TITLE=Clinical and genetic characteristics of 29 Chinese patients with X-linked hypophosphatemia

JOURNAL=Frontiers in Endocrinology

VOLUME=Volume 13 - 2022

YEAR=2022

URL=https://www.frontiersin.org/journals/endocrinology/articles/10.3389/fendo.2022.956646

DOI=10.3389/fendo.2022.956646

ISSN=1664-2392

ABSTRACT=Objective The aim of this study was to fully describe the clinical and genetic characteristics, including clinical manifestations, intact fibroblast growth factor 23 (iFGF23) levels and presence of PHEX gene mutations, in 22 and 7 patients with familial and sporadic X-linked dominant hypophosphatemia (XLH), respectively.
Methods Demographic data, clinical features, biochemical indicators and imaging data of 29 patients were collected. All 22 exons and exon–intron boundaries of the PHEX gene were amplified by polymerase chain reaction (PCR) and directly sequenced. The serum level of iFGF23 was measured in 15 of the patients. 
Results Twenty-nine patients (male/female: 13:16, juvenile/adult:15:14) with XLH were included.

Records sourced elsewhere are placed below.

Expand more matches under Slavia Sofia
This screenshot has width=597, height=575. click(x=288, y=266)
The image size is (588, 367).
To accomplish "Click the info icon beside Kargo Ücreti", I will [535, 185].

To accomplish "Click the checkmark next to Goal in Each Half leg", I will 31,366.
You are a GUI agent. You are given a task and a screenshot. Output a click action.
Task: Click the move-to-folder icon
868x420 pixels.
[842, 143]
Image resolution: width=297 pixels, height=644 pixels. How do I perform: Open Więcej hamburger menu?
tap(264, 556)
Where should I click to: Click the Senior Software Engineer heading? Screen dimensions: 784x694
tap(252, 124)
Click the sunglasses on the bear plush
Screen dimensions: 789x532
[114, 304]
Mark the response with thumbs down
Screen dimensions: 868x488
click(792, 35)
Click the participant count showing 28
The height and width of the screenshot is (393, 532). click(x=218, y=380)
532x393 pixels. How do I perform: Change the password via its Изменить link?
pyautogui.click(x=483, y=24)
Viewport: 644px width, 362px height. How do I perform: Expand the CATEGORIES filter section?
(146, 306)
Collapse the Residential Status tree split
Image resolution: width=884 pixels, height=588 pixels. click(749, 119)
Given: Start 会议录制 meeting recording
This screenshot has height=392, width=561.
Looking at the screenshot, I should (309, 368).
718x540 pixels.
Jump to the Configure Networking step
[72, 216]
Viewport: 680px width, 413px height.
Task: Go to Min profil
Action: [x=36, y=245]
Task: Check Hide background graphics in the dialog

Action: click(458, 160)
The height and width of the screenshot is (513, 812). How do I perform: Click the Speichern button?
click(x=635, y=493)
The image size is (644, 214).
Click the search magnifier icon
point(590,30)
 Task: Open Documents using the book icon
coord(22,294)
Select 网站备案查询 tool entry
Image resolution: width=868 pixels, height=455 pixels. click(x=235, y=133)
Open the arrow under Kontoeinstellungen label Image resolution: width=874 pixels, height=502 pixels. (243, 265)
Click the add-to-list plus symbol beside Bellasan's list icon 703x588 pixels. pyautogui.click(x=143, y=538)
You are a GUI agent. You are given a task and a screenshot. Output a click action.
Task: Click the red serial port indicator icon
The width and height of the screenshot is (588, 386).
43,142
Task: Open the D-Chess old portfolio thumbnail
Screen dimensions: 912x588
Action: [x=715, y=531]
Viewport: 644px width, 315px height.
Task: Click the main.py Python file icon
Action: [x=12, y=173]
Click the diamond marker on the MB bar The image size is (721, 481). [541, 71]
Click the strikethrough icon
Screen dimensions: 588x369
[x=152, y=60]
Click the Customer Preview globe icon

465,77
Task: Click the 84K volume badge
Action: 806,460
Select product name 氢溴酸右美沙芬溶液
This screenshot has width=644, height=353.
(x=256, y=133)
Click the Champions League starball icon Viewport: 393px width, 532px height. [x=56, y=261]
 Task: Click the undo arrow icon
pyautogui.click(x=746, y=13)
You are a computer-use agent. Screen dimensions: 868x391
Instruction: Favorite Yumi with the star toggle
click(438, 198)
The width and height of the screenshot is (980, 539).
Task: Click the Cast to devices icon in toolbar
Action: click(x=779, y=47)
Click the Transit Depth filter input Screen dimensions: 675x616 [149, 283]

The main symptoms were bowed lower extremities (89.7%), abnormal gait (89.7%), and short stature/growth retardation (78.6%). Hypophosphatemia with a high alkaline phosphatase level was the main biochemical feature and the median value of serum iFGF23 was 55.7 pg/ml (reference range: 16.1-42.2 pg/mL). Eight novel mutations in the PHEX gene were identified by Sanger sequencing, including 2 missense mutations (p. Gln682Leu and p. Phe312Ser), 2 deletions (c.350_356del and c.755_761del), 1 insertion (c.1985_1986insTGAC) and 3 splice mutations (c.1700+5G>C, c.1966-1G>T and c.350-14_350-1del). Additionally, the recurrence rate after the first orthopaedic surgery was 77.8% (7/9), and five of them had their first surgery before puberty.
Conclusion Our study expanded the clinical phenotypes and gene mutation spectrum of XLH and provided a reference for the optimal timing of orthopaedic surgeries.